While OpenBI, LLC, focuses on delivering business intelligence solutions with open source software, the Open BI Forum has more to do with the absence of restrictions in its charter for chronicling BI. The column will draw from experience in business, information technology, statistics, social science, philosophy and even financial engineering to bring insight on BI. Miller will write on databases, ETL, analytics, statistics and graphics. He will offer commentary on open source licensing, strategy and performance measurement, change management, and program evaluation - attempting to provide insights on business intelligence that cross disciplines, drawing on the strengths of each.

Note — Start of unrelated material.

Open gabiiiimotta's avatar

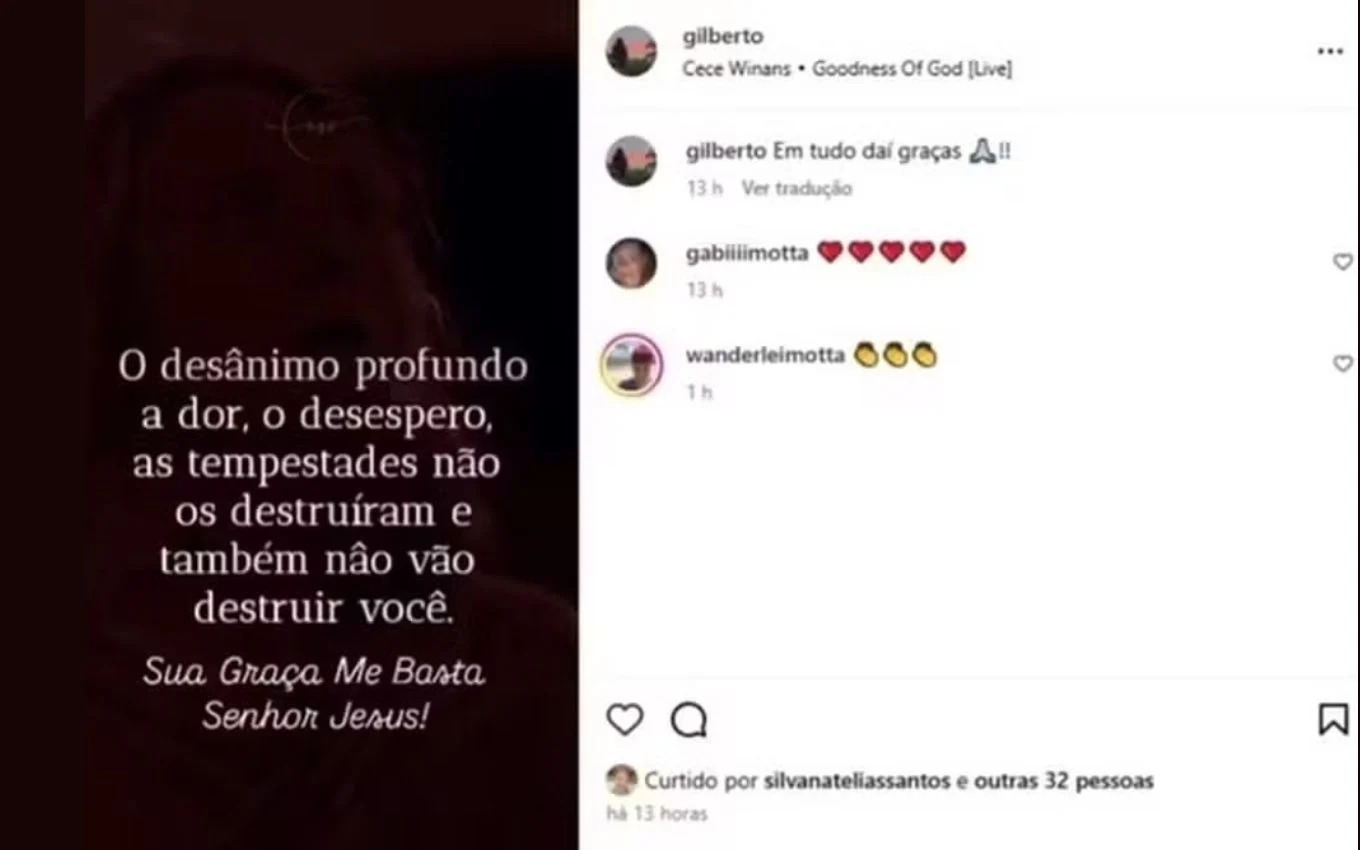tap(632, 263)
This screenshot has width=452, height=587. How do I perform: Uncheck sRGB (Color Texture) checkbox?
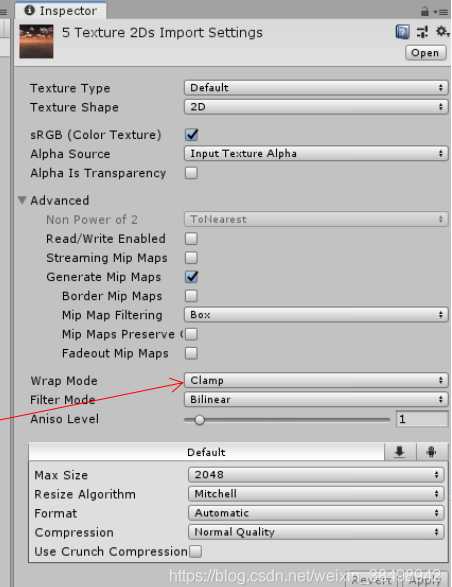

When I first approached a colleague for feedback on the graphs that are the topic of this paper, I was quite surprised by his reactions. He not only critiqued the work, he pretty much leveled it, sparing no disdain to a close friend. The graphics were very 1980s, he noted, and who in BI is doing graphics anyway - live visualization is the standard now. My work was mundane, unsexy, passive; current technology allowed users to interact with their visuals - to rotate, restrict, expand, drill, etc. though live data, providing inestimable opportunity for analysis. The quality of what I presented did not even cut it by 15-year-old spreadsheet standards, he hinted, let alone the exciting visual developments of the last few years.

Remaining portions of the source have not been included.